Anyone got a spare $50 million?

The news that Discovery Channel is pulling its sponsorship at the end of 2008 cannot be taken as a

By Jeff Jones

The news that Discovery Channel is pulling its sponsorship at the end of 2008 cannot be taken as a positive in cycling’s current climate. But all is not lost, as one of the world’s top teams now is now putting the feelers out for a new backer. The boys in blue probably won’t agree to ride for a jersey and shorts like in the good ol’ days, so someone out there needs to front up with the better part of $50 million over the next three years.


Tailwind Sports, the team’s management company, faced the same problem in 2004 when US Postal pulled out after eight years as head sponsor. By then, it already had Discovery on board as a minor player, and with Lance Armstrong still going strong, it wasn’t an insurmountable task to bump DC up to number one status. In 2007, it’s going to be tougher.

Both DC and the team say that the reason for the withdrawal wasn’t anything to do with the doping scandals that have pummelled the sport in the last 10 years. Several of those have concerned former, current and recently signed Discovery team members, although no-one within the team has ever tested positive. What was worse, according to official statements, was the restructuring of top management at Discovery Channel. Former NBC man David Zaslav was appointed as CEO late last year. He brought about changes that led to the resignation of Discovery’s networks president Billy Campbell, among others.

Like many sponsorships of this ilk, Campbell was a big supporter of cycling. He was very much in favour of the team’s controversial signing of Ivan Basso last year. Campbell’s departure gave the company an excuse to drop the team and save the network $10-12 million per year. At the same time, Discovery will lose that worldwide exposure that it got from sponsoring the squad, but that surely would have been factored into the decision.

Now the “Race 2 Replace” will begin in earnest.

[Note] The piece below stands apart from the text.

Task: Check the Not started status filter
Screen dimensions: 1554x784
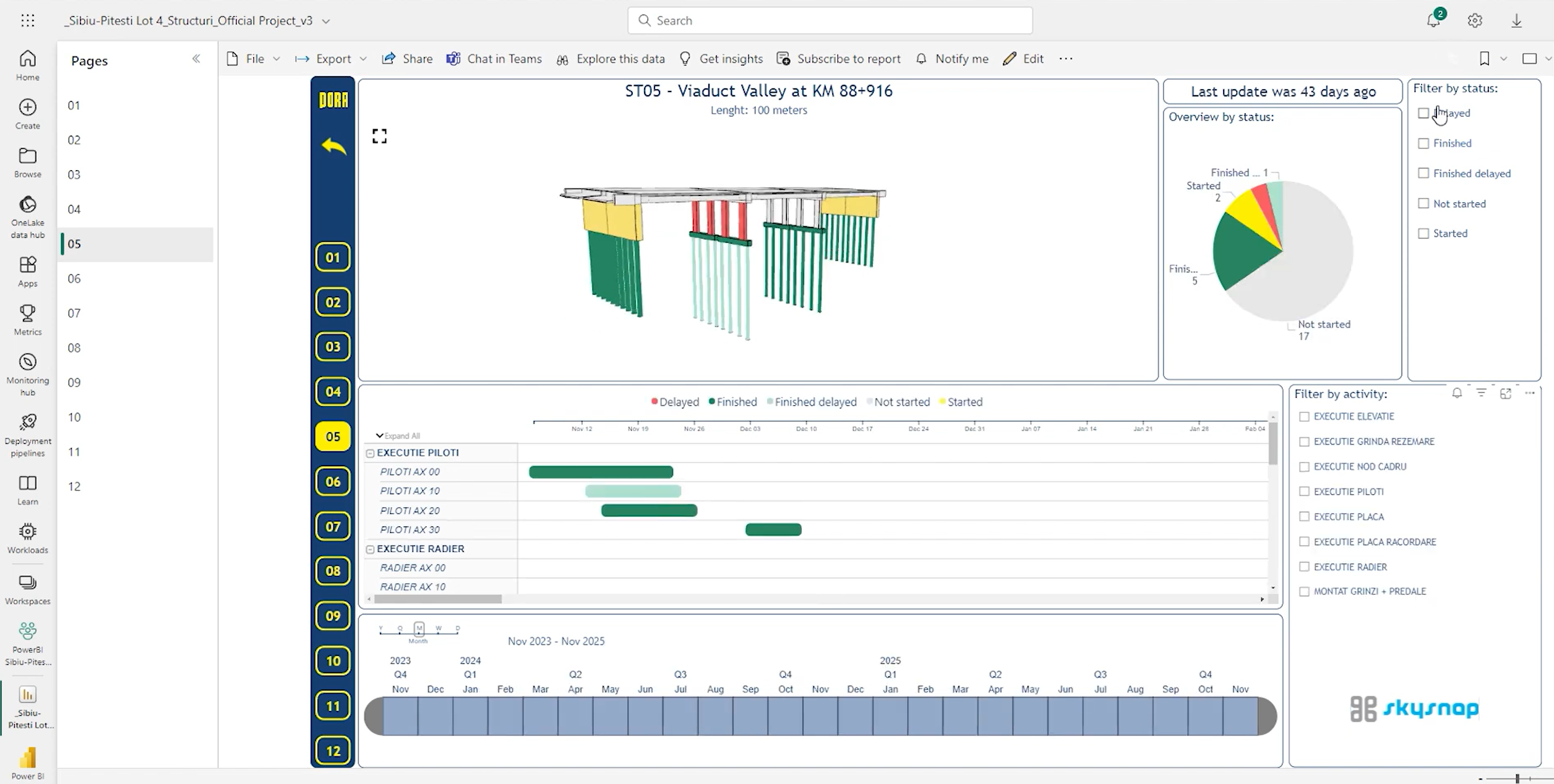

It’s made tougher by the fact that Lance Armstrong is no longer riding for the team, even though he is still a part-owner of it. It’s an American team, and needs a top American rider. One could imagine an exchange between the concerned parties along the following lines:

Tailwind Sports: “We’d like you to sink $50 million into our cycling team.”

US Multinational: “You want us to put money into sponsoring boys in lycra shorts?”

TS: “You’re Californian, right? It’s unbeatable exposure.”

USM: “And your top player is an … Italian?”

TS: “He finished second in the Tour de France.”

USM: “Second…”

TS: “We’ve got Levi Leipheimer.”

USM: “Who?”

TS: “He’s American. He finished sixth in the Tour. In 2005.”

USM: “Sixth, eh? We’ll get back to you.”

But let’s not be too pessimistic here. This team has one of the strongest brands in cycling, and it means to continue.

Team manager Johan Bruyneel was quoted by Het Nieuwsblad as saying, “A few big players have approached us already. We definitely want the deal to be done before the Tour. For example, and American multinational, because we are staying an American team. We still have eighteen riders under contract for next season.”


Johan’s usually on the money when it comes to these sorts of deals.